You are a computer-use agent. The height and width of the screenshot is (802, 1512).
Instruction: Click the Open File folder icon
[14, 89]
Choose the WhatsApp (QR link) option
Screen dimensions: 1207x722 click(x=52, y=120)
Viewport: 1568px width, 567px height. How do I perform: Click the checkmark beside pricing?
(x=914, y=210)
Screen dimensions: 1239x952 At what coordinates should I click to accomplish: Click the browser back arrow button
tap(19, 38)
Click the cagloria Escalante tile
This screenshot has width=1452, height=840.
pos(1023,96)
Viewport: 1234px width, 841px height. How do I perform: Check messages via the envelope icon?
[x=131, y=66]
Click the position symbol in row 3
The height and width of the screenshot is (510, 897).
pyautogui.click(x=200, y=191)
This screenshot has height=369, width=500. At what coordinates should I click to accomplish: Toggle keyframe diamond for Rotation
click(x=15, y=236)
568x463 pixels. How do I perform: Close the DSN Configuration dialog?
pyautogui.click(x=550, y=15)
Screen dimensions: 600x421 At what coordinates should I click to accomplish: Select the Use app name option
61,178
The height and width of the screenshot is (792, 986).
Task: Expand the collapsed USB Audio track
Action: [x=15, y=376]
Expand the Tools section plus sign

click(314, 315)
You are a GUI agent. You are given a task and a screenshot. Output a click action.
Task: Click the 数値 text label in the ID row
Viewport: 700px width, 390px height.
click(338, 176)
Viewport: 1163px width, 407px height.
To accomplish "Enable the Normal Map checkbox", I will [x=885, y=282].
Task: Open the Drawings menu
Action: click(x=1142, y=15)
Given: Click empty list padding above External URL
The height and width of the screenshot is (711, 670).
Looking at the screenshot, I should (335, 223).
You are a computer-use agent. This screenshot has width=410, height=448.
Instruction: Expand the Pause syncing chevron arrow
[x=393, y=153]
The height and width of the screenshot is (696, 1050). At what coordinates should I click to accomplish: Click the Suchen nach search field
++++
- WHAT TO WORK ON
The data above needs to be repeated exactly, line for line.

- SOLUTION BELOW
You are a computer-use agent. The height and width of the screenshot is (802, 1512).
Instruction: Click the Open File folder icon
[14, 89]
Choose the WhatsApp (QR link) option
Screen dimensions: 1207x722 click(x=52, y=120)
Viewport: 1568px width, 567px height. How do I perform: Click the checkmark beside pricing?
(x=914, y=210)
Screen dimensions: 1239x952 At what coordinates should I click to accomplish: Click the browser back arrow button
tap(19, 38)
Click the cagloria Escalante tile
This screenshot has width=1452, height=840.
pos(1023,96)
Viewport: 1234px width, 841px height. How do I perform: Check messages via the envelope icon?
[x=131, y=66]
Click the position symbol in row 3
The height and width of the screenshot is (510, 897).
pyautogui.click(x=200, y=191)
This screenshot has height=369, width=500. At what coordinates should I click to accomplish: Toggle keyframe diamond for Rotation
click(x=15, y=236)
568x463 pixels. How do I perform: Close the DSN Configuration dialog?
pyautogui.click(x=550, y=15)
Screen dimensions: 600x421 At what coordinates should I click to accomplish: Select the Use app name option
61,178
The height and width of the screenshot is (792, 986).
Task: Expand the collapsed USB Audio track
Action: [x=15, y=376]
Expand the Tools section plus sign

click(314, 315)
You are a GUI agent. You are given a task and a screenshot. Output a click action.
Task: Click the 数値 text label in the ID row
Viewport: 700px width, 390px height.
click(338, 176)
Viewport: 1163px width, 407px height.
To accomplish "Enable the Normal Map checkbox", I will [x=885, y=282].
Task: Open the Drawings menu
Action: click(x=1142, y=15)
Given: Click empty list padding above External URL
The height and width of the screenshot is (711, 670).
Looking at the screenshot, I should (335, 223).
You are a computer-use agent. This screenshot has width=410, height=448.
Instruction: Expand the Pause syncing chevron arrow
[x=393, y=153]
The height and width of the screenshot is (696, 1050). At what coordinates should I click to accomplish: Click the Suchen nach search field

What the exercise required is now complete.